DIRECTIONS: Leaving out all pictures, write out word for word the lines from the one containing "You are a computer-use" to the end of the data below.

EXTRACTED INFORMATION:
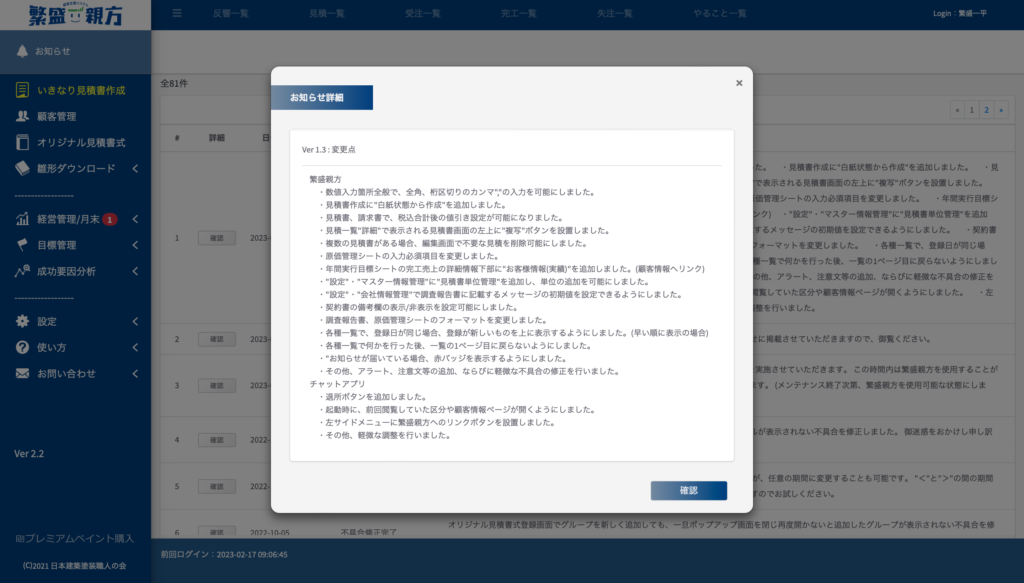Select the 顧客管理 people icon
Image resolution: width=1024 pixels, height=583 pixels.
(x=22, y=116)
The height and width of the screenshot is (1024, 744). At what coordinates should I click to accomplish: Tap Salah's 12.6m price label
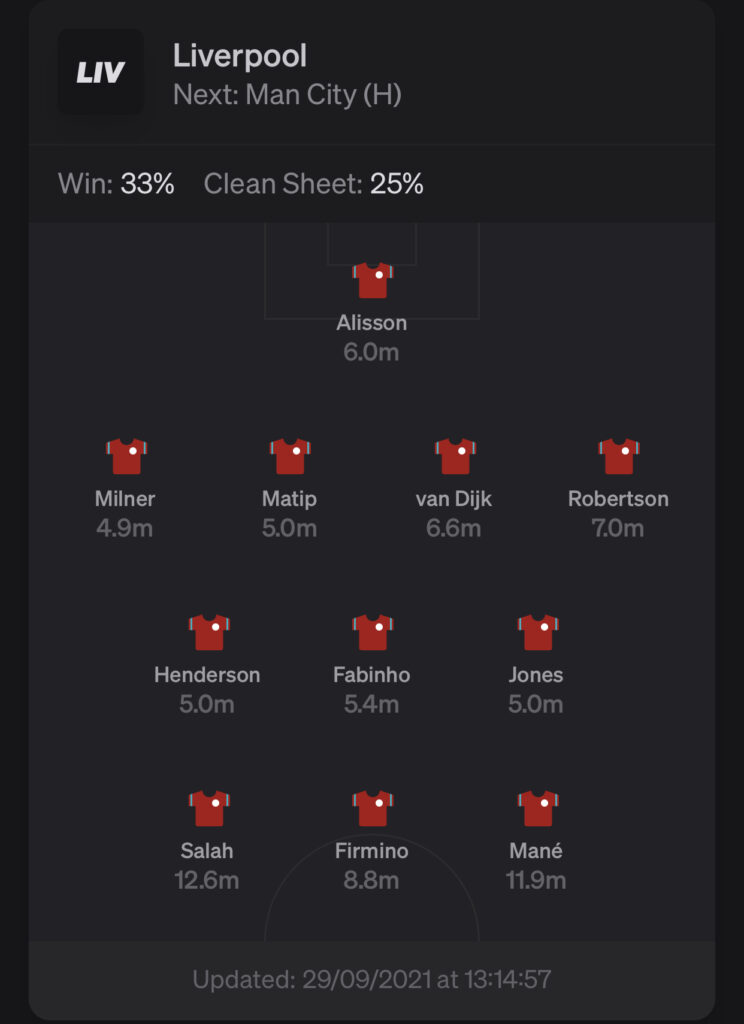[x=207, y=881]
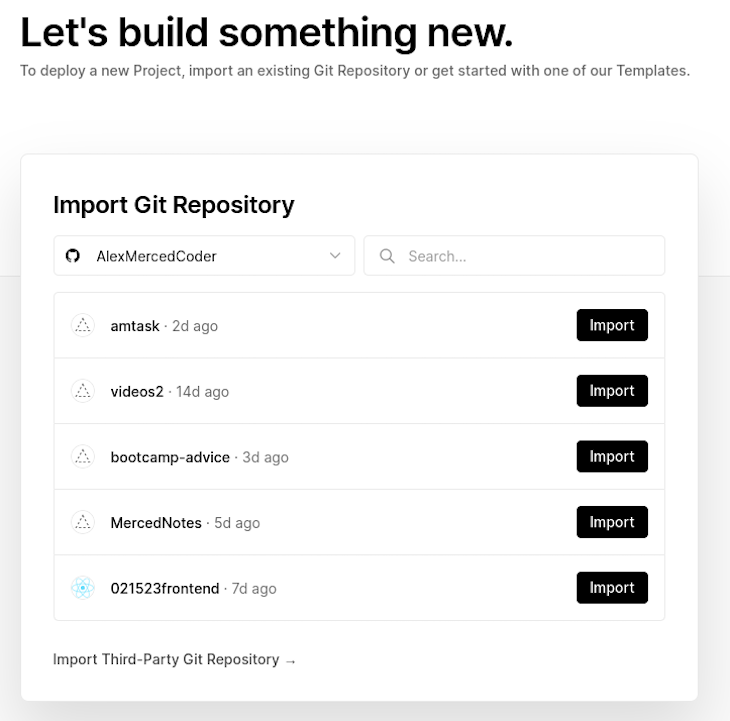The width and height of the screenshot is (730, 721).
Task: Click the magnifying glass search icon
Action: tap(387, 256)
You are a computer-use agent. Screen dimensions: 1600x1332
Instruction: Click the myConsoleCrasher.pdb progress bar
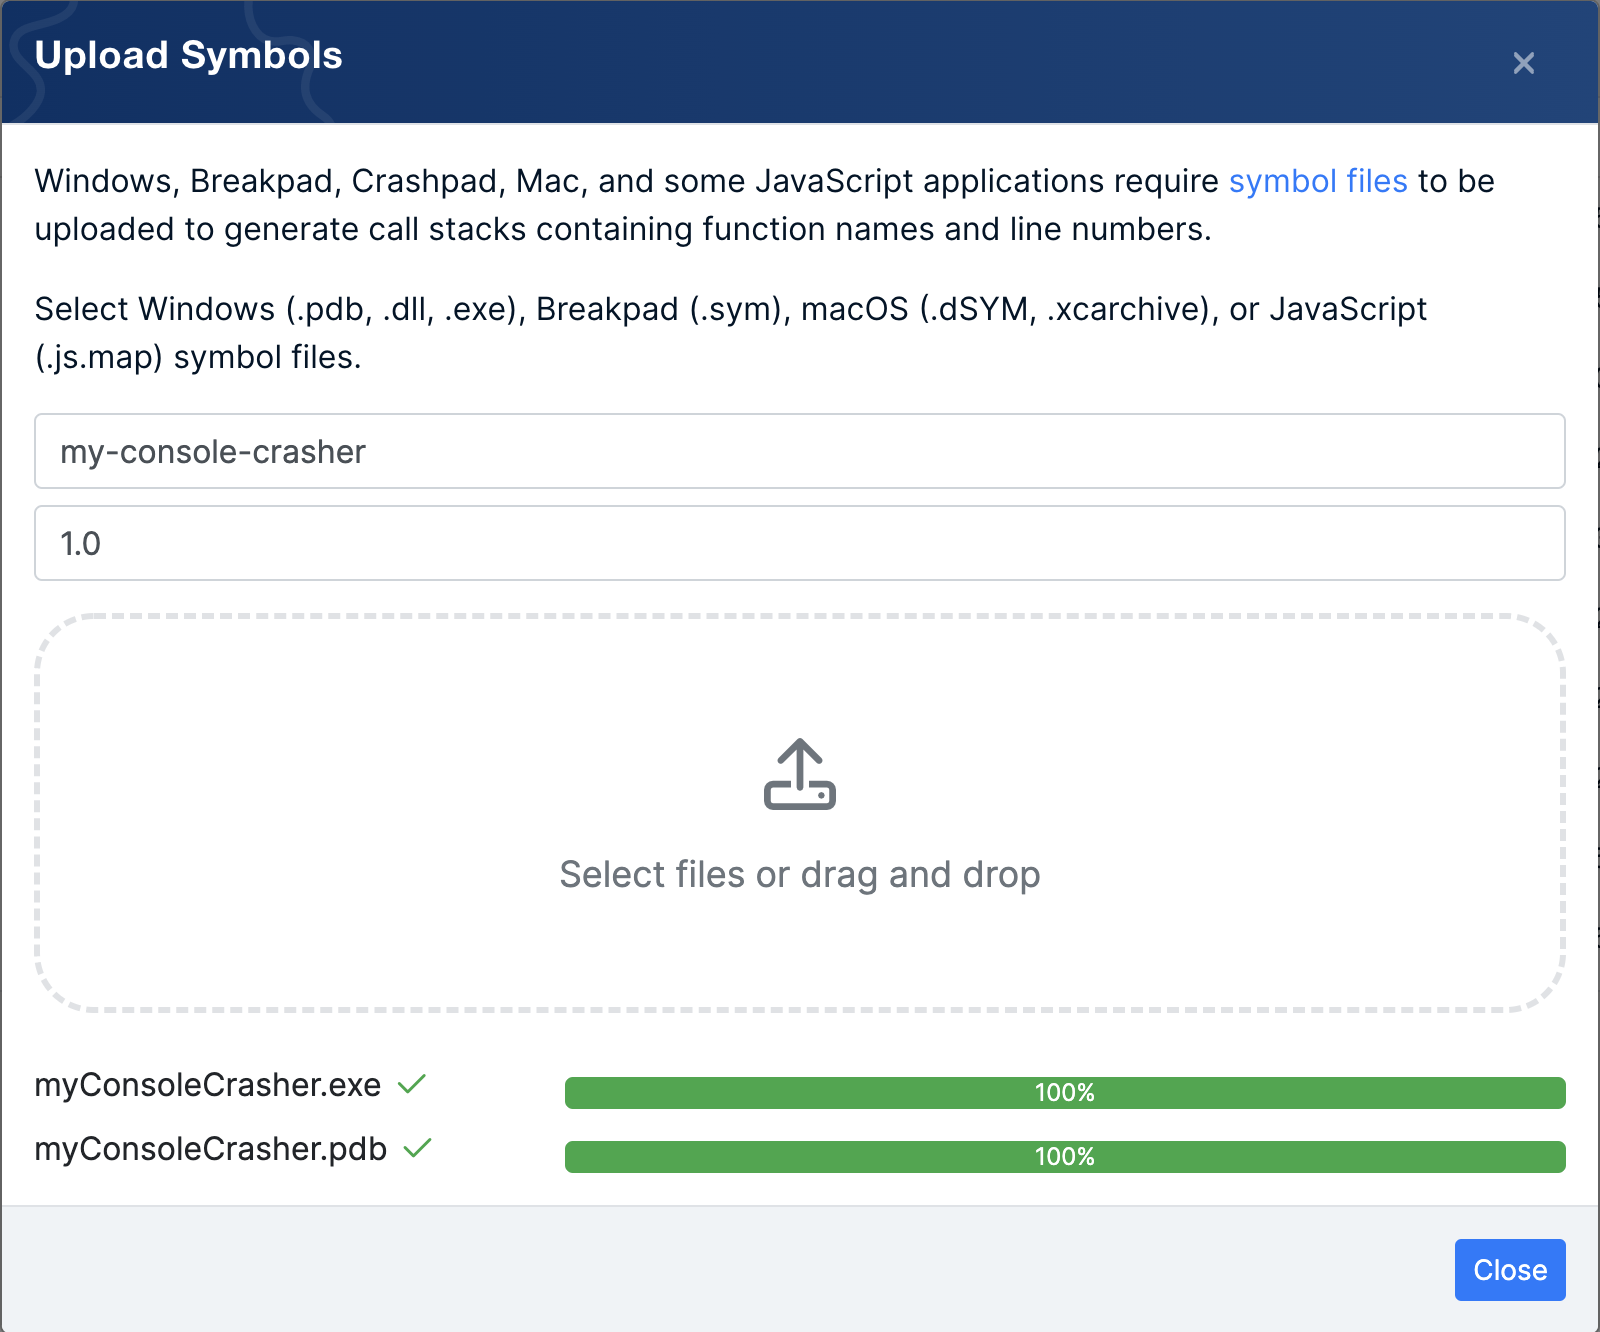tap(1064, 1157)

WRITTEN RESPONSE:
You are a computer-use agent. Screen dimensions: 1600x1332
Instruction: Click the myConsoleCrasher.pdb progress bar
tap(1064, 1157)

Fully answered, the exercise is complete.